START STUDY MATERIAL

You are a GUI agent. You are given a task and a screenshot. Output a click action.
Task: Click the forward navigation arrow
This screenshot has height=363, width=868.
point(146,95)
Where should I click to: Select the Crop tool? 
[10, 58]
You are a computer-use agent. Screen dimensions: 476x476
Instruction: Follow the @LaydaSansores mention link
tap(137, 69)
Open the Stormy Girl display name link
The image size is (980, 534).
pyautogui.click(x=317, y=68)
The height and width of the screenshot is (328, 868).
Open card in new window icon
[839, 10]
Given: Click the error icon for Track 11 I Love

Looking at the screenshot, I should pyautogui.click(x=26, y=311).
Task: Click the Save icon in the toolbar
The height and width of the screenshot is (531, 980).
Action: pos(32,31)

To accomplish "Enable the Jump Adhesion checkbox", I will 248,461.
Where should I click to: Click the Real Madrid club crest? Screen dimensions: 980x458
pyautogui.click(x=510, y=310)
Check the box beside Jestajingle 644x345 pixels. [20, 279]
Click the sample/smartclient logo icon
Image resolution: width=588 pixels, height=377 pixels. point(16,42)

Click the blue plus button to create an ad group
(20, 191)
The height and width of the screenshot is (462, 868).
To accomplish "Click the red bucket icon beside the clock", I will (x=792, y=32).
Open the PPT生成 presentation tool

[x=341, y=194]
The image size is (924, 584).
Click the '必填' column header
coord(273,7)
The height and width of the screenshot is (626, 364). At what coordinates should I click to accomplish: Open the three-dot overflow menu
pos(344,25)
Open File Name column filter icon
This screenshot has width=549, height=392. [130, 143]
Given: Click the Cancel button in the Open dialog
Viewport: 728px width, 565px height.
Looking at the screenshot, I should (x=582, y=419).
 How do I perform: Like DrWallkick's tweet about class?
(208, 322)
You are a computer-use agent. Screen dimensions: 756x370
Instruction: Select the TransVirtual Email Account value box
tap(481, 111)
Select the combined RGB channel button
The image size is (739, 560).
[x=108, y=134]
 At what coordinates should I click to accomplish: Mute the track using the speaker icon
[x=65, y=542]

END STUDY MATERIAL

[TO DO] State the number of lines in the records above that contain the string "computer", and give nothing else.

[SOLVED EXERCISE] 2